### Required action:
Beginning with the line that holds "Task: Click the 平均線 2.7 average line label", output every remaining line of the material below exactly, and include none of the pictures.

□ □ □

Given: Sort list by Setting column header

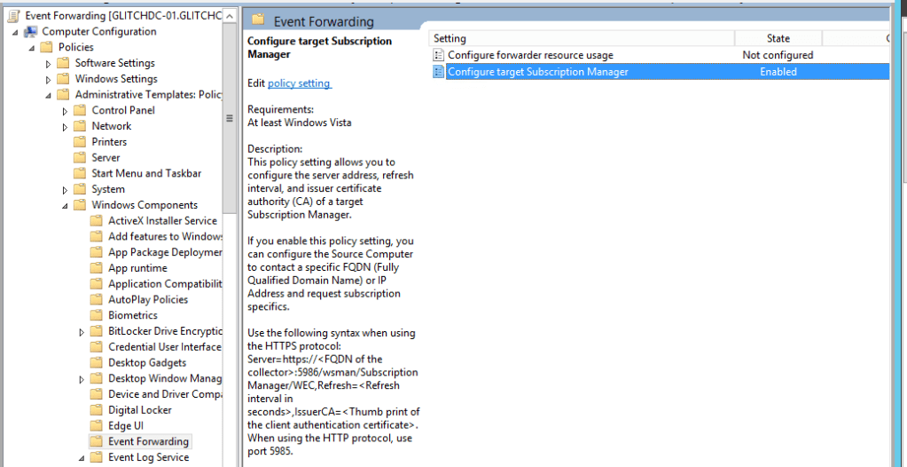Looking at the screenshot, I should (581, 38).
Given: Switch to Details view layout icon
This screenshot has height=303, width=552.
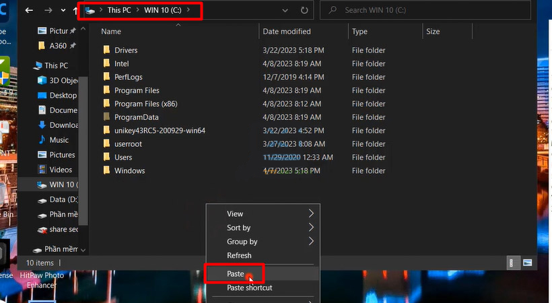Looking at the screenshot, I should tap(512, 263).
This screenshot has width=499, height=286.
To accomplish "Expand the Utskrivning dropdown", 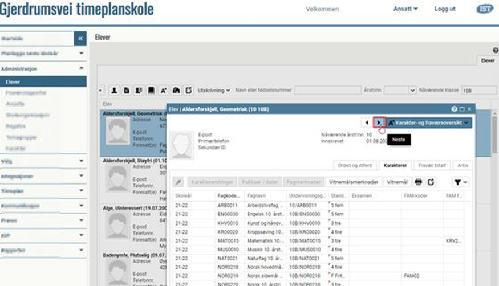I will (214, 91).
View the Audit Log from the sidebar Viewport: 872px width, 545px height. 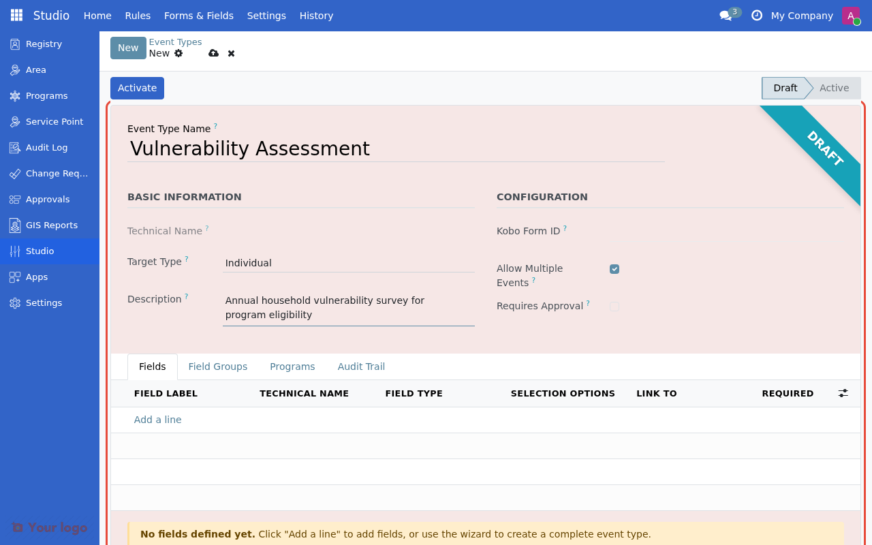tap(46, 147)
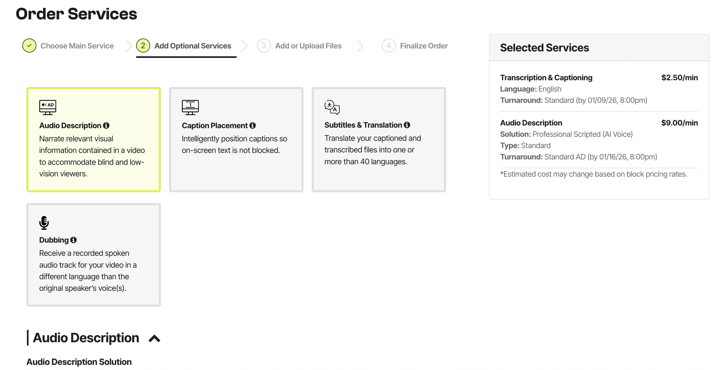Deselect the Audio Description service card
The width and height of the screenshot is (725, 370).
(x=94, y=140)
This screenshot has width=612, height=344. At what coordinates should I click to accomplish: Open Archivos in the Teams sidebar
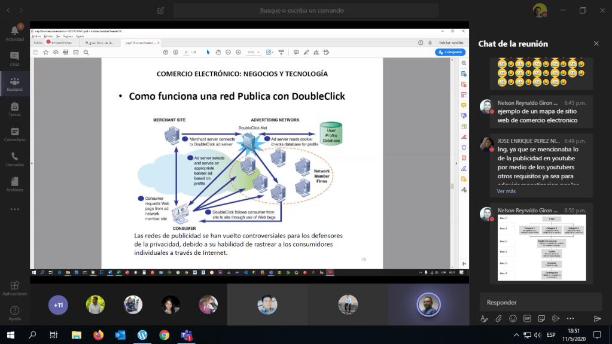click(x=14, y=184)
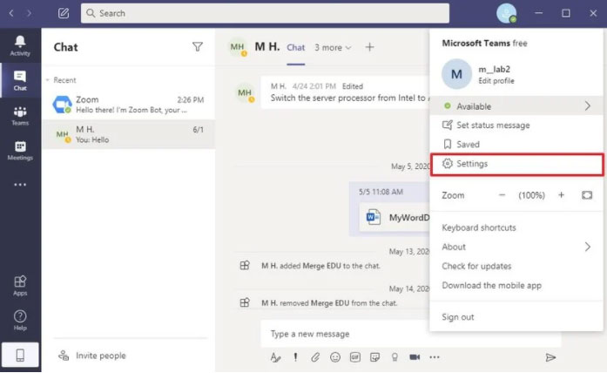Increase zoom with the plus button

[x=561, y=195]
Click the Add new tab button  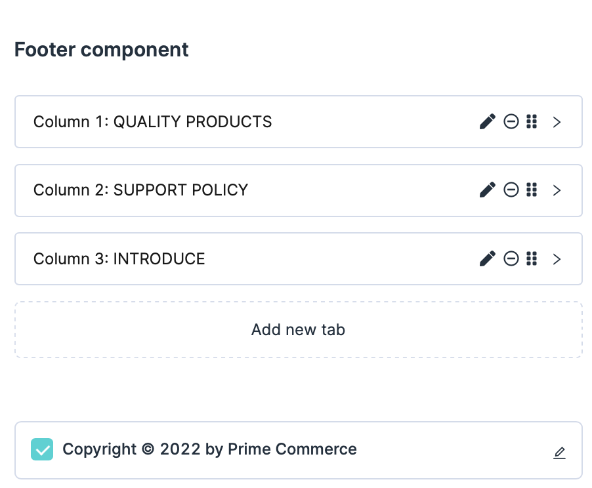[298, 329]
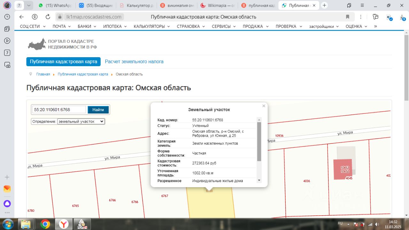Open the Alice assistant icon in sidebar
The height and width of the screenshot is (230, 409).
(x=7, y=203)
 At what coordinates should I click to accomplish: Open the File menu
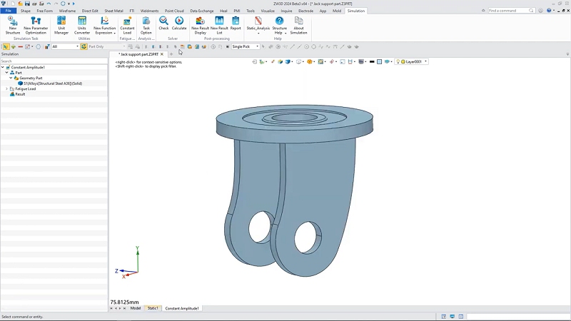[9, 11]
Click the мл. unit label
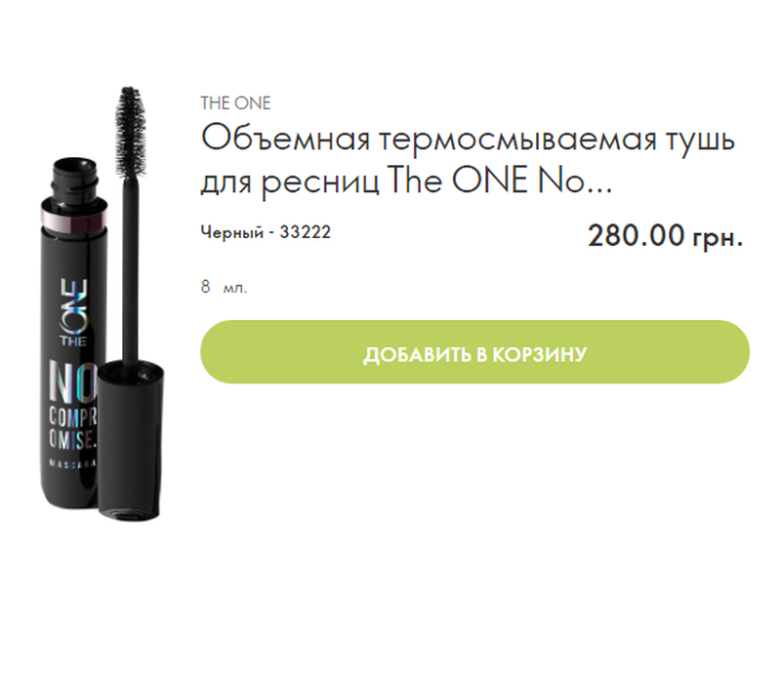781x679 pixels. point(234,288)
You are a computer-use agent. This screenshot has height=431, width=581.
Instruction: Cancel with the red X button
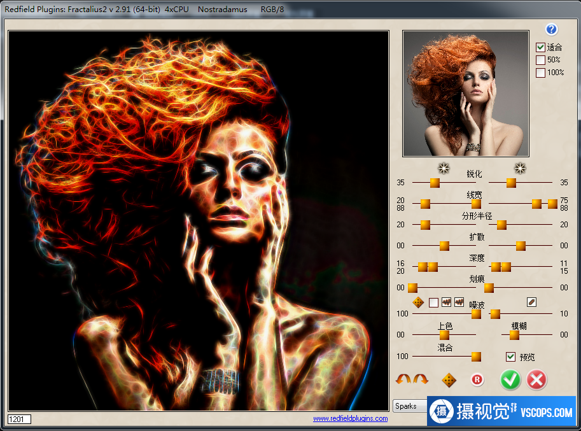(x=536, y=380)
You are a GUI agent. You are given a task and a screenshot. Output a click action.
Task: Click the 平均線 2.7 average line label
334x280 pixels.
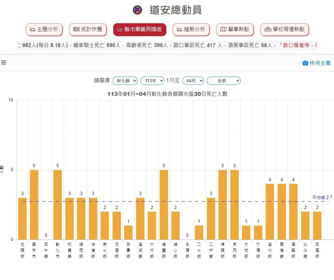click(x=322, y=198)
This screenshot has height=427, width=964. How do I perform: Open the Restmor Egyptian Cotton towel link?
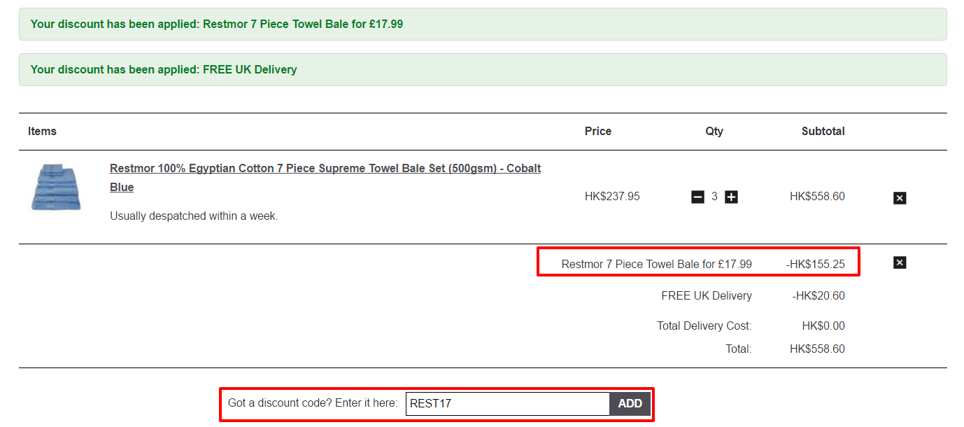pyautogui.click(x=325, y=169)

□ □ □

### Solution to this task:
Task: Click the 平均線 2.7 average line label
334x280 pixels.
click(x=322, y=198)
This screenshot has height=427, width=964. How do I perform: Open the Restmor Egyptian Cotton towel link?
pyautogui.click(x=325, y=169)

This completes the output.